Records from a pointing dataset
►

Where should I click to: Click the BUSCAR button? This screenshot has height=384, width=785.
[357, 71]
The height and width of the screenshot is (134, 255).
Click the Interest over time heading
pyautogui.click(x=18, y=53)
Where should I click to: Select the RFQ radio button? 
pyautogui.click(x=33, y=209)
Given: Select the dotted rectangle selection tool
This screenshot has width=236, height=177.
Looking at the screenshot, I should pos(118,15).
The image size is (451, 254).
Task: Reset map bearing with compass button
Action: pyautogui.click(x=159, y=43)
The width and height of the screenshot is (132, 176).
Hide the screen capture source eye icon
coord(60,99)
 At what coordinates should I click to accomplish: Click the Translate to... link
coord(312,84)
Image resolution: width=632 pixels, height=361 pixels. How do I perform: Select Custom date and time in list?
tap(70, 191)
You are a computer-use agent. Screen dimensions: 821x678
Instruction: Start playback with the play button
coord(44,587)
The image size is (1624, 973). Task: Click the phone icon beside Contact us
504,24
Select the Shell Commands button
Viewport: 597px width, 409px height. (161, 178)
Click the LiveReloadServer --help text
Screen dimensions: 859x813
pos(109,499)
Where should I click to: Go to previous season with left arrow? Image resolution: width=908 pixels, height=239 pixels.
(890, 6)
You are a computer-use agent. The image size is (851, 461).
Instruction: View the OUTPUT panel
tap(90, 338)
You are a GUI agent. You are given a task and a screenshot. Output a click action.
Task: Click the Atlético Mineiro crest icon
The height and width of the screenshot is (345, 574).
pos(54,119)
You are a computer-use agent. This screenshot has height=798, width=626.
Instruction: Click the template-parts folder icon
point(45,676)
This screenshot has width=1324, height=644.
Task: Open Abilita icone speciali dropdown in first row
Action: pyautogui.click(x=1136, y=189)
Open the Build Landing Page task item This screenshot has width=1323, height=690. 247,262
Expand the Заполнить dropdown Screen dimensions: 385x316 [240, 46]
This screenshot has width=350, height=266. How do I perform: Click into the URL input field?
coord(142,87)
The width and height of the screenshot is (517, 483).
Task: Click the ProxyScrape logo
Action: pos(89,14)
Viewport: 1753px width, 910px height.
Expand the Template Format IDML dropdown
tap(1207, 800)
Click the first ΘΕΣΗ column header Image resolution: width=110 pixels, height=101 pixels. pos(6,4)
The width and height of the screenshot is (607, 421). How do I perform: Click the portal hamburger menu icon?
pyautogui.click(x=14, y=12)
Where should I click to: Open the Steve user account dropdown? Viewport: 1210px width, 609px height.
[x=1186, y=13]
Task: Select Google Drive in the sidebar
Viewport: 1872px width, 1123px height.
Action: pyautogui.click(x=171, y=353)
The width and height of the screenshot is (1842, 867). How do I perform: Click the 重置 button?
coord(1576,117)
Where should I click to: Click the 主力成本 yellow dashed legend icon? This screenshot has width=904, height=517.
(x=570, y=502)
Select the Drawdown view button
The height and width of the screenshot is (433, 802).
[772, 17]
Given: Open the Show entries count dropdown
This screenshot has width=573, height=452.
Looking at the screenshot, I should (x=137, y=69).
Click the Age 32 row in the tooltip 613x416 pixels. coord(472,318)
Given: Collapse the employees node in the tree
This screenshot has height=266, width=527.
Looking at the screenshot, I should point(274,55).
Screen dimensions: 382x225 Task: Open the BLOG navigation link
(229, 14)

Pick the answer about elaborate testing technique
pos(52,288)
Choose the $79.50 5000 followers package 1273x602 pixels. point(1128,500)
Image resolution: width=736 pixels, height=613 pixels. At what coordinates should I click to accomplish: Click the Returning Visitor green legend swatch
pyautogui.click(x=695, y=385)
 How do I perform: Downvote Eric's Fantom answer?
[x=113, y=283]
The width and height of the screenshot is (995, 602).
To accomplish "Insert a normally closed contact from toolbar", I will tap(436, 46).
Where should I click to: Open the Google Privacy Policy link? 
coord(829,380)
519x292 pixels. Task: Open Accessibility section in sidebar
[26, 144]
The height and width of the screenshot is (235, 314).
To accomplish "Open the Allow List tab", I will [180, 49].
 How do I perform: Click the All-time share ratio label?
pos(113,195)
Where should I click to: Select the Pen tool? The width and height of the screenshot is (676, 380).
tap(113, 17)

◄

• _Exercise details_
Recast the data above as a JSON list of strings, one string per line, skipping blank lines.

• _Answer in full_
[
  "Where should I click to: Click the BUSCAR button? This screenshot has height=384, width=785.",
  "[357, 71]",
  "The height and width of the screenshot is (134, 255).",
  "Click the Interest over time heading",
  "pyautogui.click(x=18, y=53)",
  "Where should I click to: Select the RFQ radio button? ",
  "pyautogui.click(x=33, y=209)",
  "Given: Select the dotted rectangle selection tool",
  "This screenshot has width=236, height=177.",
  "Looking at the screenshot, I should pos(118,15).",
  "The image size is (451, 254).",
  "Task: Reset map bearing with compass button",
  "Action: pyautogui.click(x=159, y=43)",
  "The width and height of the screenshot is (132, 176).",
  "Hide the screen capture source eye icon",
  "coord(60,99)",
  " At what coordinates should I click to accomplish: Click the Translate to... link",
  "coord(312,84)",
  "Image resolution: width=632 pixels, height=361 pixels. How do I perform: Select Custom date and time in list?",
  "tap(70, 191)",
  "You are a computer-use agent. Screen dimensions: 821x678",
  "Instruction: Start playback with the play button",
  "coord(44,587)",
  "The image size is (1624, 973). Task: Click the phone icon beside Contact us",
  "504,24",
  "Select the Shell Commands button",
  "Viewport: 597px width, 409px height. (161, 178)",
  "Click the LiveReloadServer --help text",
  "Screen dimensions: 859x813",
  "pos(109,499)",
  "Where should I click to: Go to previous season with left arrow? Image resolution: width=908 pixels, height=239 pixels.",
  "(890, 6)",
  "You are a computer-use agent. The image size is (851, 461).",
  "Instruction: View the OUTPUT panel",
  "tap(90, 338)",
  "You are a GUI agent. You are given a task and a screenshot. Output a click action.",
  "Task: Click the Atlético Mineiro crest icon",
  "The height and width of the screenshot is (345, 574).",
  "pos(54,119)",
  "You are a computer-use agent. This screenshot has height=798, width=626.",
  "Instruction: Click the template-parts folder icon",
  "point(45,676)",
  "This screenshot has width=1324, height=644.",
  "Task: Open Abilita icone speciali dropdown in first row",
  "Action: pyautogui.click(x=1136, y=189)",
  "Open the Build Landing Page task item This screenshot has width=1323, height=690. 247,262",
  "Expand the Заполнить dropdown Screen dimensions: 385x316 [240, 46]",
  "This screenshot has width=350, height=266. How do I perform: Click into the URL input field?",
  "coord(142,87)",
  "The width and height of the screenshot is (517, 483).",
  "Task: Click the ProxyScrape logo",
  "Action: pos(89,14)",
  "Viewport: 1753px width, 910px height.",
  "Expand the Template Format IDML dropdown",
  "tap(1207, 800)",
  "Click the first ΘΕΣΗ column header Image resolution: width=110 pixels, height=101 pixels. pos(6,4)",
  "The width and height of the screenshot is (607, 421). How do I perform: Click the portal hamburger menu icon?",
  "pyautogui.click(x=14, y=12)",
  "Where should I click to: Open the Steve user account dropdown? Viewport: 1210px width, 609px height.",
  "[x=1186, y=13]",
  "Task: Select Google Drive in the sidebar",
  "Viewport: 1872px width, 1123px height.",
  "Action: pyautogui.click(x=171, y=353)",
  "The width and height of the screenshot is (1842, 867). How do I perform: Click the 重置 button?",
  "coord(1576,117)",
  "Where should I click to: Click the 主力成本 yellow dashed legend icon? This screenshot has width=904, height=517.",
  "(x=570, y=502)",
  "Select the Drawdown view button",
  "The height and width of the screenshot is (433, 802).",
  "[772, 17]",
  "Given: Open the Show entries count dropdown",
  "This screenshot has width=573, height=452.",
  "Looking at the screenshot, I should (x=137, y=69).",
  "Click the Age 32 row in the tooltip 613x416 pixels. coord(472,318)",
  "Given: Collapse the employees node in the tree",
  "This screenshot has height=266, width=527.",
  "Looking at the screenshot, I should point(274,55).",
  "Screen dimensions: 382x225 Task: Open the BLOG navigation link",
  "(229, 14)",
  "Pick the answer about elaborate testing technique",
  "pos(52,288)",
  "Choose the $79.50 5000 followers package 1273x602 pixels. point(1128,500)",
  "Image resolution: width=736 pixels, height=613 pixels. At what coordinates should I click to accomplish: Click the Returning Visitor green legend swatch",
  "pyautogui.click(x=695, y=385)",
  " How do I perform: Downvote Eric's Fantom answer?",
  "[x=113, y=283]",
  "The width and height of the screenshot is (995, 602).",
  "To accomplish \"Insert a normally closed contact from toolbar\", I will tap(436, 46).",
  "Where should I click to: Open the Google Privacy Policy link? ",
  "coord(829,380)",
  "519x292 pixels. Task: Open Accessibility section in sidebar",
  "[26, 144]",
  "The height and width of the screenshot is (235, 314).",
  "To accomplish \"Open the Allow List tab\", I will [180, 49].",
  " How do I perform: Click the All-time share ratio label?",
  "pos(113,195)",
  "Where should I click to: Select the Pen tool? The width and height of the screenshot is (676, 380).",
  "tap(113, 17)"
]